According to a report from CoStar Group, the office market sector posted unexpectedly good results in the fourth quarter. Locally, this is not so unexpected as our industry saw a rise in activity following Labor Day. The explanation submitted for consideration: the office sector added jobs. In fact, according to federal government jobs data, the office sector increased for the fourth consecutive month in December, increasing by 48,00o. The financial sector posted its first increase in employment since mid-2007 by adding 4,000 in December. Since the end of August, 154,000 jobs have been added.

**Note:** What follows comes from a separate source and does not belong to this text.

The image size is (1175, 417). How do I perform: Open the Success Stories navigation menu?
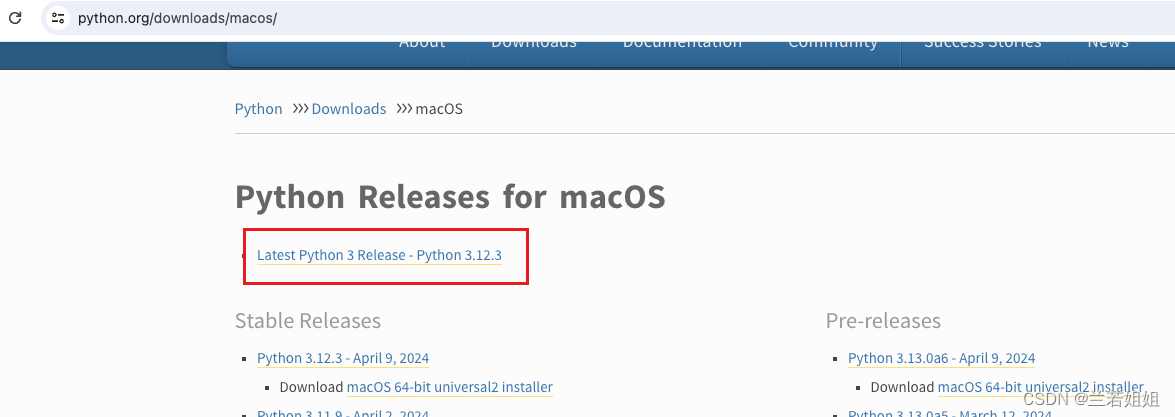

The leasing activity mirrored this data with 60 million square feet of activity in the first quarter of 2009 compared to 90 million square feet of activity in the fourth quarter. U.S. office markets recorded around 6 million square feet of positive net absorption (about two quarters earlier than predicted).
However, it was a rough year for landlords, as asking rents declined by 10% on average. Landlords in some markets have been quick to lower rents, but most have been holding out and relying more on concessions to attract tenants. 2010 will likely push that theory out the door and the remaining owners will have to slash their rates to keep up with the market.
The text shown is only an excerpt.